§ Selected excerpt:
START
# Does anyone see a good use in the? Such as?



## Rreyes097 (Nov 24, 2022)

Can anyone see a use for this in particulary a furnace to incinerate things? It's a BBQ coal fire starter thingy. Im not creative so fabricating something to it something else can be difficult at times for myself.


----------



## FrugalRefiner (Nov 24, 2022)

It's upside down.

It's only intended for brief exposure to high temperatures, not for what we do.

Dave


----------



## Rreyes097 (Nov 25, 2022)

Oh yeah I know it's upside down. But I guess it's of no use though


----------



## cejohnsonsr1 (Nov 25, 2022)

Only thing that’s good for is lighting off a small amount of charcoal to get your grill going.


----------



## Rreyes097 (Nov 26, 2022)

I was hoping to use it in a future furnace or something. Since most of whatever material I have left will need incineration either at the beginning or at some point in the process. And since I'm not very creative I've been asking others for ideas and/ or looking at everything sitting around in my garage as potential furneses!


----------



## Rreyes097 (Nov 26, 2022)

Here is a pic of a furnace I copied off YouTube. The guy that designed it was really only melting aluminum cans so I don't think it's a durable design . The inner portion in the bucket is plaster of Paris and from what I'm told it's not going to last much more then a few melt sessions. There's a hole on the side for air. But I was hoping that my fellow forum members would have a few for ideas to help me turn this thing into a real furnace. Or even a temporary one for incineration. Any ideas y'all?


----------



## goldshark (Nov 27, 2022)

Many a good furnace has a light weight metal jacket on the outside. The inside is what makes a furnace a furnace. If you put a 2" layer of kaowool inside the metal jacket, then a 2" layer of 2600 F firebricks inside, that would take care of the refractory portion. Couple it with any variety of burner/blower combinations, pyrometer, and you have at least a decent furnace for crucible melting, incineration, etc.. Watch a number of Youtube videos for basic construction and operation. Try building your own, nothing ventured, nothing gained. I like the ease of propane + blower combo, with variable damper on side of squirrel cage. That combo seems to give the greatest variation in heats needed, as well as Oxidizing or reducing flame, depending on your needs. I didn't see any dimensions on your" looks like an upside down turkey frier stand". Also don't know what size you need, so I don't have any further advise other than you stated you are not creative. WELL GET CREATIVE!


----------



## Rreyes097 (Nov 27, 2022)

Get creative? Well I've been trying to do that all my life. But I hear you loud and clear. I'll try to think of something do you think I should take out the plaster of paris? I'm hoping to be able to use this for incineration and smelting because I have nothing but lots and lots of ic chips and mlccs. So lots of incineration is needed. But where can I find that wool and those firebricks?
END
§ Data shown:
START
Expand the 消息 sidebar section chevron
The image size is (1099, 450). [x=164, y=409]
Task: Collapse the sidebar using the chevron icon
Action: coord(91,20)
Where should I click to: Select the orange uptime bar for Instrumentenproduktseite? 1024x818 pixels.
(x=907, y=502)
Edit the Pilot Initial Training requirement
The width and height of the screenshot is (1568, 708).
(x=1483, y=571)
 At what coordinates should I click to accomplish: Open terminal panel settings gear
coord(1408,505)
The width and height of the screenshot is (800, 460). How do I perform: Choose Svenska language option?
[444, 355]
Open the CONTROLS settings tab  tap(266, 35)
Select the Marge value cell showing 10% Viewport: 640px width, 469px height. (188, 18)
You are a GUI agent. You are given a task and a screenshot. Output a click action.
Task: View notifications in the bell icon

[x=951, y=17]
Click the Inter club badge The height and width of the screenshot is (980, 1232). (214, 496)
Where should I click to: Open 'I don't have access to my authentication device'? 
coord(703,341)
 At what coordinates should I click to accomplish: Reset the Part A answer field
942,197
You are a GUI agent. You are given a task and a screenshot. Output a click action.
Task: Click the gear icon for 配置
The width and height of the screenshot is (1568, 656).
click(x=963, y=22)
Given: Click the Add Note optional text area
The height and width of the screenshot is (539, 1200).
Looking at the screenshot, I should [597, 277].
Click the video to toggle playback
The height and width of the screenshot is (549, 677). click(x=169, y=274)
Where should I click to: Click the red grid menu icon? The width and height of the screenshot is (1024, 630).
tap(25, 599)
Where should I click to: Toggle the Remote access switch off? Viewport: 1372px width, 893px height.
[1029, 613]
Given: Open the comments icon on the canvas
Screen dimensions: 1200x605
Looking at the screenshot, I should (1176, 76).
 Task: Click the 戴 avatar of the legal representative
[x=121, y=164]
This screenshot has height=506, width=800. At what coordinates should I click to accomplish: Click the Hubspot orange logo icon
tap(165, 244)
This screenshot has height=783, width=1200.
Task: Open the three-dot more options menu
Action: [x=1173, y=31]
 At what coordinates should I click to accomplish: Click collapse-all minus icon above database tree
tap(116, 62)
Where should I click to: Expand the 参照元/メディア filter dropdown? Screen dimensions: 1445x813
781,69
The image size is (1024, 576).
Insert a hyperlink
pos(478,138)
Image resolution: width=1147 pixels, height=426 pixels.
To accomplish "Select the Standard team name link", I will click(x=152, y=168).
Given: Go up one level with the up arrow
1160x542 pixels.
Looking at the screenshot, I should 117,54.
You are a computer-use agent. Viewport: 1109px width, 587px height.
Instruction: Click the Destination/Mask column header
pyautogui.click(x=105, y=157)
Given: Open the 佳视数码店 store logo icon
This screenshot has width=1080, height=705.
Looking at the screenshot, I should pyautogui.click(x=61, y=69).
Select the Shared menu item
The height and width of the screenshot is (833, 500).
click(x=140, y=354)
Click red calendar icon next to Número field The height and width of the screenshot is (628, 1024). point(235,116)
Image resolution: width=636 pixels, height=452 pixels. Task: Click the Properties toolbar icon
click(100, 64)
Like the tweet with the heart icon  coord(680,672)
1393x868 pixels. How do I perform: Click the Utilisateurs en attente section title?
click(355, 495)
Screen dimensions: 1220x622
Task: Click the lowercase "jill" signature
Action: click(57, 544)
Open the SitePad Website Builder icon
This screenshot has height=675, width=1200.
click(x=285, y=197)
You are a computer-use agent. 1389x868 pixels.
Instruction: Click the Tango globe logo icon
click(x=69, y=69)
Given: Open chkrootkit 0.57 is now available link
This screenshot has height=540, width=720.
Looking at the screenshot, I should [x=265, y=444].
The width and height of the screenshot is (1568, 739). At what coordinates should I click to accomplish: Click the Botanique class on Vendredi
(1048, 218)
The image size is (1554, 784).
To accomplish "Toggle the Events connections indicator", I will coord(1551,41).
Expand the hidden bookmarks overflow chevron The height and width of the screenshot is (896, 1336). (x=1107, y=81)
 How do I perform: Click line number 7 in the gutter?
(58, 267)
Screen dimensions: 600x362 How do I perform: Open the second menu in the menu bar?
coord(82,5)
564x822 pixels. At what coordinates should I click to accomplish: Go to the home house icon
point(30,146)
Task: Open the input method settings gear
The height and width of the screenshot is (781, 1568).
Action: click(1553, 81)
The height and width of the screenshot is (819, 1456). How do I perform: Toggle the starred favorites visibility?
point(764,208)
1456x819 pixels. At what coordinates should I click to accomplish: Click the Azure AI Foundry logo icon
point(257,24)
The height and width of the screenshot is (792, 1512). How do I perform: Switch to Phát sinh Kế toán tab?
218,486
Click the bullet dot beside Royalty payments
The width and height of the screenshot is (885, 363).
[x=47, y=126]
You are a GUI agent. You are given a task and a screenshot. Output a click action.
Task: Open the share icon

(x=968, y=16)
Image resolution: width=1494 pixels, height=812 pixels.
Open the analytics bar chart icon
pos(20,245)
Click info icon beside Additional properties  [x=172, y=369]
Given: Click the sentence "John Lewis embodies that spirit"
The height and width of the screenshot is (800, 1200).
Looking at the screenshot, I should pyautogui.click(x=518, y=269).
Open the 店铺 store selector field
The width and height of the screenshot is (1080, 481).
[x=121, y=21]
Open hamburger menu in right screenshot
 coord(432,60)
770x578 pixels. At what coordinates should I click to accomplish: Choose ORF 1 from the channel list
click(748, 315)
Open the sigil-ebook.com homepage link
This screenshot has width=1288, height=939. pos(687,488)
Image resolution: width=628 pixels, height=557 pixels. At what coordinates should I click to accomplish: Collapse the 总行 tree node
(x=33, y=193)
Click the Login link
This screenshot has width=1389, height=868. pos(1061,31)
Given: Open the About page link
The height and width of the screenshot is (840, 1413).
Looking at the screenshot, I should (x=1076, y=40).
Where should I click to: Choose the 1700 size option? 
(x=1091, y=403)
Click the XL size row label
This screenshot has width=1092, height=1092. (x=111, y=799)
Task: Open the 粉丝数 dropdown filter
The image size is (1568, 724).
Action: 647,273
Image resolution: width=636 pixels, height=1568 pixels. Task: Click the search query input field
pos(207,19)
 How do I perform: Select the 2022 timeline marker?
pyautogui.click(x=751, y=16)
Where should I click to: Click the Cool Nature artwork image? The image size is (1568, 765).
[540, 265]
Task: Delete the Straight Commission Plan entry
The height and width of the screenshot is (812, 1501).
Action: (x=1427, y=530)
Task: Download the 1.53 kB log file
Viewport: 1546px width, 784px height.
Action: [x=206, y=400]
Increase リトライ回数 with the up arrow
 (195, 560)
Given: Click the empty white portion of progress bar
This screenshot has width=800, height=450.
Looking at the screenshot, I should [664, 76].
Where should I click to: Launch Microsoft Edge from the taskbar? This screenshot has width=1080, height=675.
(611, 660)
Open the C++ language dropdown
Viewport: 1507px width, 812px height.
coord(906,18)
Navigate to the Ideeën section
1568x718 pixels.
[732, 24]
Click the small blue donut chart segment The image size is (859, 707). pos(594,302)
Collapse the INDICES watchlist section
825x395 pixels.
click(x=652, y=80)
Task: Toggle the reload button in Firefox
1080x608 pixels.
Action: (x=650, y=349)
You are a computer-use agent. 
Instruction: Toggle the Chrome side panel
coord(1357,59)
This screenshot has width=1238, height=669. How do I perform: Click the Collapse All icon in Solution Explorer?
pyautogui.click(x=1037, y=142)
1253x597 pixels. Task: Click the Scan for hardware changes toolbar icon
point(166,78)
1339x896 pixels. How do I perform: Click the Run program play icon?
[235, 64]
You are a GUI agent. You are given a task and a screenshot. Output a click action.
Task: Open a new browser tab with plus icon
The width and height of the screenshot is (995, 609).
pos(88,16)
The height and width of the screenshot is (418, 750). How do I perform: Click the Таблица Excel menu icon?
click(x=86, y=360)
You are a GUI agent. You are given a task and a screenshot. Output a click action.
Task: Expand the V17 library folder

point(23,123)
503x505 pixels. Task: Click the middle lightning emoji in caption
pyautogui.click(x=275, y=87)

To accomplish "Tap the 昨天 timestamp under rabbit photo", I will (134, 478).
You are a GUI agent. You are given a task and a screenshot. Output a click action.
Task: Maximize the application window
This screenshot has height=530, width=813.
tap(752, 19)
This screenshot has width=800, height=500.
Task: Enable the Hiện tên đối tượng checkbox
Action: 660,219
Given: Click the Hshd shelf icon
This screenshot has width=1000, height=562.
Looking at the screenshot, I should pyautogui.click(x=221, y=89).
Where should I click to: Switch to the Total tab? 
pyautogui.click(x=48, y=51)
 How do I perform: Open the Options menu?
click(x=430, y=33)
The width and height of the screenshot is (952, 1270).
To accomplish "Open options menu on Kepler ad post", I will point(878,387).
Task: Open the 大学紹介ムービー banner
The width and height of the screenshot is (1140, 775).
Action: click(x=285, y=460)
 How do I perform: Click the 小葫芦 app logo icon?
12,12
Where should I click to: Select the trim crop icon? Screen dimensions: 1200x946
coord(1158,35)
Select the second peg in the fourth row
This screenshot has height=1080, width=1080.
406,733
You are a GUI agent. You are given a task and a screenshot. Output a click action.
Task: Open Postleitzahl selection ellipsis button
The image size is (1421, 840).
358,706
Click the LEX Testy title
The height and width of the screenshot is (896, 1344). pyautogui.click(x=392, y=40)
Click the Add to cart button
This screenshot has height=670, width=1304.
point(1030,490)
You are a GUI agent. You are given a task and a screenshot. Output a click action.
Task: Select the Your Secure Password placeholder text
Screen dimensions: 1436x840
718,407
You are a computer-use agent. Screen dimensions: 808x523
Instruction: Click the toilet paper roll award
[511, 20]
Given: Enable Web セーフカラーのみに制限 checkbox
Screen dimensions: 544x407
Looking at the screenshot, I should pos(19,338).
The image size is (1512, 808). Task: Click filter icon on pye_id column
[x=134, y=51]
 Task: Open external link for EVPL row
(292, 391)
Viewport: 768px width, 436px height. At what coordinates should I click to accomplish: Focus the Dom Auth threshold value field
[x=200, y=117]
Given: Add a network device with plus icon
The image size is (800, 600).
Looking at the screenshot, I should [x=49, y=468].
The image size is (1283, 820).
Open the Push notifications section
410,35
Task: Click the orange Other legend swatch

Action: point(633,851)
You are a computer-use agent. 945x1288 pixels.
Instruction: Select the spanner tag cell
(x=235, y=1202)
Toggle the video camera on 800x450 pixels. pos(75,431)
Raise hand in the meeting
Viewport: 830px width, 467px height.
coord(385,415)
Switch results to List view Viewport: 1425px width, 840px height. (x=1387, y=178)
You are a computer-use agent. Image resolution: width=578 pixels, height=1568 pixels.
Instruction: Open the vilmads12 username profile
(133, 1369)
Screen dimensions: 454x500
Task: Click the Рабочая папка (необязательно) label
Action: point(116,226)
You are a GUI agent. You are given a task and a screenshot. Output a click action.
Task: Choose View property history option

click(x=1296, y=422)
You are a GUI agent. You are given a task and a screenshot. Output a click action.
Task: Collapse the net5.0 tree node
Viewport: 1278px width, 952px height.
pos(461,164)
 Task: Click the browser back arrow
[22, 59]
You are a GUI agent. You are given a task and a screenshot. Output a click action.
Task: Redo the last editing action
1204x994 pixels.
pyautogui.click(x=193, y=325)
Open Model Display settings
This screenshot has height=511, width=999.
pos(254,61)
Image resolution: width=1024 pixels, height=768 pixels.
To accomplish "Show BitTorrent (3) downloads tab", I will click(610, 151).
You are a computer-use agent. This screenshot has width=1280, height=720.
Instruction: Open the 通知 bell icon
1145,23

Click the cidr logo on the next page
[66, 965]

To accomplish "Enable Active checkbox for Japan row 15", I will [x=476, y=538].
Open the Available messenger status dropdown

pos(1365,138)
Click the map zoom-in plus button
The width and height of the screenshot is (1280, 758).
END
§ Exercise brief: Decide whether each statement agrees with the forum thread about using a charcoal starter as a furnace. Answer yes or no and quote the words from the thread that decide it: (a) The charcoal starter is meant for long exposure to high temperatures. (b) One reply suggests a 2" layer of kaowool inside the metal jacket with a 2" layer of 2600 F firebricks inside that. (c) The plaster of Paris lining in the bucket is expected to hold up for many melt sessions.

§ Solution:
(a) No: "It's only intended for brief exposure to high temperatures, not for what we do."
(b) Yes: "If you put a 2" layer of kaowool inside the metal jacket, then a 2" layer of 2600 F firebricks inside, that would take care of the refractory portion."
(c) No: "it's not going to last much more then a few melt sessions"